### [THE TASK]
Print each record exactly, with no word added or removed.

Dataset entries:
╭──

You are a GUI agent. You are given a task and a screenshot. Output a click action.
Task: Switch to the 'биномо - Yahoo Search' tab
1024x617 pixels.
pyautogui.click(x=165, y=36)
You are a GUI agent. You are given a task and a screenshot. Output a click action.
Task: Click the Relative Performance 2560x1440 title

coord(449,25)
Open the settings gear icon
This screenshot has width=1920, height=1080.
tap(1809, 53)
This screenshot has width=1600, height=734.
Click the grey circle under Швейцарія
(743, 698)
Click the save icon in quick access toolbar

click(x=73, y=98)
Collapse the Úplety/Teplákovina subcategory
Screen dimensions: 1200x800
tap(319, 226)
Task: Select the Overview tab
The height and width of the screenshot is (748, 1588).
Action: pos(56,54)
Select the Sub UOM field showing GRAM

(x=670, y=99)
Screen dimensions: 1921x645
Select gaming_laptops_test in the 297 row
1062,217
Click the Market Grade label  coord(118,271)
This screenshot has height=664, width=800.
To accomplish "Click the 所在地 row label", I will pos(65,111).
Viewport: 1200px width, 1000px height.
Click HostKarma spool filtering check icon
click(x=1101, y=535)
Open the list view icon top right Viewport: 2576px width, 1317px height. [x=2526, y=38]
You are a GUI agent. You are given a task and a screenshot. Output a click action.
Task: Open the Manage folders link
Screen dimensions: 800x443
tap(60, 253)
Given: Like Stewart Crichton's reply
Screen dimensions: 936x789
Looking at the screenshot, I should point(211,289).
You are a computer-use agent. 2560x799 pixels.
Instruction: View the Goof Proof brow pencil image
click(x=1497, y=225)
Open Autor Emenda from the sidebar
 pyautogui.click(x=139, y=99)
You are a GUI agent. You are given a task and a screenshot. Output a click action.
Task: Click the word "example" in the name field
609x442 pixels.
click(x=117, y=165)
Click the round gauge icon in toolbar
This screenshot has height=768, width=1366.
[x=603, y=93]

╰──

### [RESPONSE]
You are a GUI agent. You are given a task and a screenshot. Output a click action.
Task: Switch to the 'биномо - Yahoo Search' tab
1024x617 pixels.
pyautogui.click(x=165, y=36)
You are a GUI agent. You are given a task and a screenshot. Output a click action.
Task: Click the Relative Performance 2560x1440 title

coord(449,25)
Open the settings gear icon
This screenshot has width=1920, height=1080.
tap(1809, 53)
This screenshot has width=1600, height=734.
Click the grey circle under Швейцарія
(743, 698)
Click the save icon in quick access toolbar

click(x=73, y=98)
Collapse the Úplety/Teplákovina subcategory
Screen dimensions: 1200x800
tap(319, 226)
Task: Select the Overview tab
The height and width of the screenshot is (748, 1588).
Action: pos(56,54)
Select the Sub UOM field showing GRAM

(x=670, y=99)
Screen dimensions: 1921x645
Select gaming_laptops_test in the 297 row
1062,217
Click the Market Grade label  coord(118,271)
This screenshot has height=664, width=800.
To accomplish "Click the 所在地 row label", I will pos(65,111).
Viewport: 1200px width, 1000px height.
Click HostKarma spool filtering check icon
click(x=1101, y=535)
Open the list view icon top right Viewport: 2576px width, 1317px height. [x=2526, y=38]
You are a GUI agent. You are given a task and a screenshot. Output a click action.
Task: Open the Manage folders link
Screen dimensions: 800x443
tap(60, 253)
Given: Like Stewart Crichton's reply
Screen dimensions: 936x789
Looking at the screenshot, I should point(211,289).
You are a computer-use agent. 2560x799 pixels.
Instruction: View the Goof Proof brow pencil image
click(x=1497, y=225)
Open Autor Emenda from the sidebar
 pyautogui.click(x=139, y=99)
You are a GUI agent. You are given a task and a screenshot. Output a click action.
Task: Click the word "example" in the name field
609x442 pixels.
click(x=117, y=165)
Click the round gauge icon in toolbar
This screenshot has height=768, width=1366.
[x=603, y=93]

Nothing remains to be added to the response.